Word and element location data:
— start —

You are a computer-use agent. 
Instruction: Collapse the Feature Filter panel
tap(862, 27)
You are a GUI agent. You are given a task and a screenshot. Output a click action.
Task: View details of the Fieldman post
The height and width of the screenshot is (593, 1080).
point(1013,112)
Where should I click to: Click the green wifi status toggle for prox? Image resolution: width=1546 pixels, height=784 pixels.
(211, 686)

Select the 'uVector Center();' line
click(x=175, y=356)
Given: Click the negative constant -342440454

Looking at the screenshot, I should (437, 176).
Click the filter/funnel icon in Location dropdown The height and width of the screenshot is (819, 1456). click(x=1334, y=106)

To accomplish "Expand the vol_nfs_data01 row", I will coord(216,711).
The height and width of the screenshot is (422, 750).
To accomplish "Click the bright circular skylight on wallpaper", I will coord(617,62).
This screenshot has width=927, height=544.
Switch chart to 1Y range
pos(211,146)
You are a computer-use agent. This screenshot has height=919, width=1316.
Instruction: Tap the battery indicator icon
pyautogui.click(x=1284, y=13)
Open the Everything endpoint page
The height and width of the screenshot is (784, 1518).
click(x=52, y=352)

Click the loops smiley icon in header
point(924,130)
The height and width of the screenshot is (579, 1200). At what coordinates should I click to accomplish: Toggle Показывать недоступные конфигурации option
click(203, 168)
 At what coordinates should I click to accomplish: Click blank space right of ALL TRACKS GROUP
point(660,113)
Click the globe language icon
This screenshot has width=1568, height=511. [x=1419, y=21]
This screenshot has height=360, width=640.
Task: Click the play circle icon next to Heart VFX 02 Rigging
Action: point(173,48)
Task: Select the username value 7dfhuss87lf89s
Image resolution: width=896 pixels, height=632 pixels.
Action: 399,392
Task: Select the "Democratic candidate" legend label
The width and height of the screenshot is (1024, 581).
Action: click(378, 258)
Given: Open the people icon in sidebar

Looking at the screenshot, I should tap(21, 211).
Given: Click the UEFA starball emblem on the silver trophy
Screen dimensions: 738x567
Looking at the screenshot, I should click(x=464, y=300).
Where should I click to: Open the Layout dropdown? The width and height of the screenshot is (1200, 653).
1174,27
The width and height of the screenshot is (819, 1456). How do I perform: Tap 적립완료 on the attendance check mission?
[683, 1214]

— end —

PROBLEM STATEMENT => Render the portion of the material running from the line that contains "I will coord(216,711)." through the line that contains "Looking at the screenshot, I should click(x=464, y=300)." as a Markdown table with the columns "Row" and "Entry". Number each line in sequence and exclude any blank lines.

OUTPUT OF THE TASK =>
| Row | Entry |
|---|---|
| 1 | To accomplish "Expand the vol_nfs_data01 row", I will coord(216,711). |
| 2 | The height and width of the screenshot is (422, 750). |
| 3 | To accomplish "Click the bright circular skylight on wallpaper", I will coord(617,62). |
| 4 | This screenshot has width=927, height=544. |
| 5 | Switch chart to 1Y range |
| 6 | pos(211,146) |
| 7 | You are a computer-use agent. This screenshot has height=919, width=1316. |
| 8 | Instruction: Tap the battery indicator icon |
| 9 | pyautogui.click(x=1284, y=13) |
| 10 | Open the Everything endpoint page |
| 11 | The height and width of the screenshot is (784, 1518). |
| 12 | click(x=52, y=352) |
| 13 | Click the loops smiley icon in header |
| 14 | point(924,130) |
| 15 | The height and width of the screenshot is (579, 1200). At what coordinates should I click to accomplish: Toggle Показывать недоступные конфигурации option |
| 16 | click(203, 168) |
| 17 |  At what coordinates should I click to accomplish: Click blank space right of ALL TRACKS GROUP |
| 18 | point(660,113) |
| 19 | Click the globe language icon |
| 20 | This screenshot has width=1568, height=511. [x=1419, y=21] |
| 21 | This screenshot has height=360, width=640. |
| 22 | Task: Click the play circle icon next to Heart VFX 02 Rigging |
| 23 | Action: point(173,48) |
| 24 | Task: Select the username value 7dfhuss87lf89s |
| 25 | Image resolution: width=896 pixels, height=632 pixels. |
| 26 | Action: 399,392 |
| 27 | Task: Select the "Democratic candidate" legend label |
| 28 | The width and height of the screenshot is (1024, 581). |
| 29 | Action: click(378, 258) |
| 30 | Given: Open the people icon in sidebar |
| 31 | Looking at the screenshot, I should tap(21, 211). |
| 32 | Given: Click the UEFA starball emblem on the silver trophy |
| 33 | Screen dimensions: 738x567 |
| 34 | Looking at the screenshot, I should click(x=464, y=300). |